Eind mei stopt Paul Jongen na 27 Jaar als secretaris van de Amsterdamse welstand. Vele commissieleden kwamen en gingen, de secretaris bleef. Modernist van huis uit, maar in Amsterdam al snel overtuigd geraakt van het belang van de historische context van de omgeving. Hij wil graag in NUL20 eindelijk wat misverstanden ophelderen.

De welstand: zo zit het
Als een van de weinige landen ter wereld is in Nederland de ‘welstand’ ondergebracht bij een onafhankelijk orgaan. De Commissie voor Welstand en Monumenten adviseert het Amsterdamse gemeentebestuur over het uiterlijk van bouwplannen. Kerntaak van de Commissie is het waarborgen van de kwaliteit van de gebouwde en de nog te ontwikkelen omgeving. Daarom wordt niet alleen over bouwplannen maar ook over plannen voor woonboten, reclames en kunst in de openbare ruimte geadviseerd.
De drie Amsterdamse afdelingen behandelen zo’n tienduizend adviesaanvragen per jaar. De meeste worden administratief afgehandeld. Alleen mogelijk controversiële aanvragen en grote projecten worden in de commissie behandeld.
De Commissie is samengesteld uit onafhankelijke deskundigen op het gebied van stedenbouw, architectuur, architectuur- historie en beeldende kunsten. De leden worden voor zes jaar benoemd, waarvan de eerste drie als invaller. Elke bouwaanvraag moet om advies aan deze commissie worden voorgelegd.
Meer info: www.welstand.amsterdam.nl

Noem het Shell-terrein, noem het ontwerp van Marlies Rohmer op de kop van de Spaardammerstraat, noem IJburg of willekeurig ander project in de stad en Paul Jongen steekt energiek van wal. Dit is geen man die na 27 jaar welstand uitgeblust afscheid neemt? “Dat klopt. Cynisch ben ik niet geworden en de discussie over kwaliteit blijft me boeien. Maar ik stop nu, omdat ik tijd wil hebben zelf dingen te gaan maken. Geen gebouw maar schilderijen.”

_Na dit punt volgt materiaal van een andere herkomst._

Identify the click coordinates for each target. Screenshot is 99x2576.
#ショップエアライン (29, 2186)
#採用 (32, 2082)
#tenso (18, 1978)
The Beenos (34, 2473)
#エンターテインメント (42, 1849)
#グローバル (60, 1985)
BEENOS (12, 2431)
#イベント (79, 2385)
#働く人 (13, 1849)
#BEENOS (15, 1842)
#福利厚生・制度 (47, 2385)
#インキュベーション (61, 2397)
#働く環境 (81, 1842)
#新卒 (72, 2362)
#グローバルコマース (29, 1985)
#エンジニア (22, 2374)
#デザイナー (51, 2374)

Jongen begon als secretaris bij de welstand in 1980, in het het staartje van het Schaefer-tijdperk. “Dat waren wel andere tijden. De trein van de stadsvernieuwing ging lopen. Daar had ik waardering voor. Maar men had toen weinig boodschap aan onze mening. Je kunt nu helaas goed zien wat de mankementen zijn. Wij waarschuwden toen bijvoorbeeld al dat al die bergingen op straatniveau de uitwisseling tussen privé en openbaar sterk zouden verslechteren. Ons werk is er nadien wel leuker op geworden; meer met de maatschappelijke discussie verweven.”

Wat is het grootste misverstand over de welstandscommissie?
“Dat wij een bepaalde stijl zouden voorstaan. Er wordt veel meer macht aan de welstandscommissie toegekend dan ze heeft. Ik merkte dat laatst weer in gesprek met de nieuwe raadscommissie. Men denkt dat de dominante huidige architectuur met zijn vlakke bakstenen gevels door ons wordt opgedrongen. Maar wij gaan daar niet over. Je ziet wel dat mensen daar de pest aan krijgen. De populariteit van die retrobouw zoals Noorderhof van Krier (Amsterdam-West) komt niet voor niets. Ik zelf vind het verschrikkelijk, omdat het slecht gebeurt. Het is een pastiche van een pastiche, afgelebberde vormen. Maar nogmaals, wij gaan niet over het architectuurontwerp, maar over de kwaliteit van de uitwerking van afgesproken karakteristieken. Als de politiek besluit tot detaillering in de gevels, dan toetsen we daarop.”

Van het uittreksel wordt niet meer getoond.